TASK SET:
a: Duplicate a passage from the Nawalkha interview word for word. Begin at the words "In this exclusive" and stop after "and coach others?".
b: Answer these questions using the Nawalkha interview:
(i) In which city is Nawalkha preparing to host the 'Limitless Immersion' experience?
(ii) How does Nawalkha describe AIESEC?
(iii) What three things did his local chapter lack when he joined AIESEC?

TEXT EXCERPT:
::::::::

Evercoach's Ajit Nawalkha on leadership, coaching and the power of inner clarity

Gulf Business12-05-2025

Image: Supplied/ Rene Lutterus
Ajit Nawalkha, co-founder of
From his early leadership days in AIESEC to launching transformative coaching programmes and preparing to host the 'Limitless Immersion' experience in Dubai, Nawalkha's work is grounded in purpose, clarity and sustainable personal growth.
In this exclusive interview with
Gulf Business
, he shares the mindset shifts shaping the coaching industry, what truly drives transformation, and why success must start from within.
Your journey from AIESEC to becoming the face of Mindvalley Coach is inspiring. What early leadership lessons from AIESEC continue to guide you today in how you lead and coach others?
AIESEC is a student volunteer organisation that promotes world peace through understanding. It was also the place where I first discovered what it means to lead — not just manage. And those early lessons have never left me.
The first lesson I learned was that resources matter far less than resourcefulness. When I joined AIESEC, I led a small local chapter in a town with limited visibility and almost no legacy of success. We didn't have the numbers, the budget, or the infrastructure. But what we had — or rather, what we built — was resourcefulness.

::::::::

COLLECTED DATA:

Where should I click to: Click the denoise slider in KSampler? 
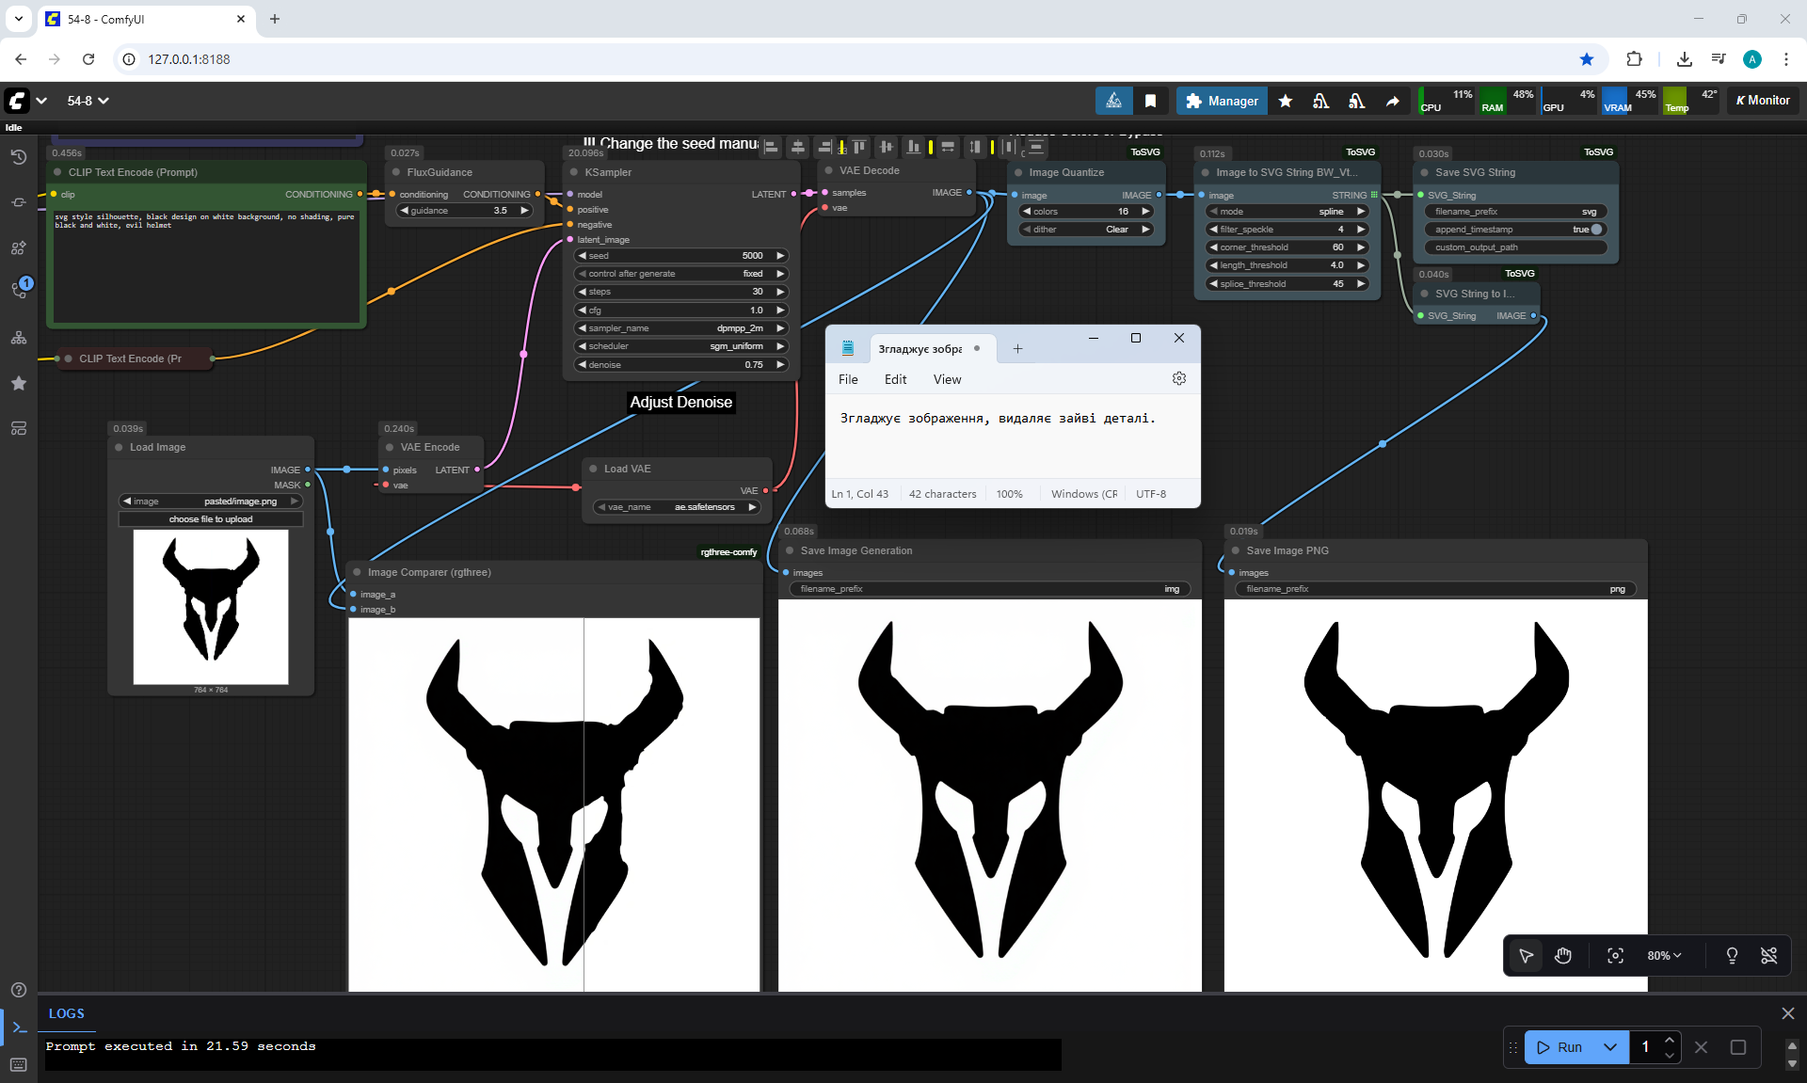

::::::::

THE ANSWERS:
a:
In this exclusive interview with
Gulf Business
, he shares the mindset shifts shaping the coaching industry, what truly drives transformation, and why success must start from within.
Your journey from AIESEC to becoming the face of Mindvalley Coach is inspiring. What early leadership lessons from AIESEC continue to guide you today in how you lead and coach others?

b:
(i) Dubai.
(ii) As a student volunteer organisation that promotes world peace through understanding.
(iii) The numbers, the budget, and the infrastructure.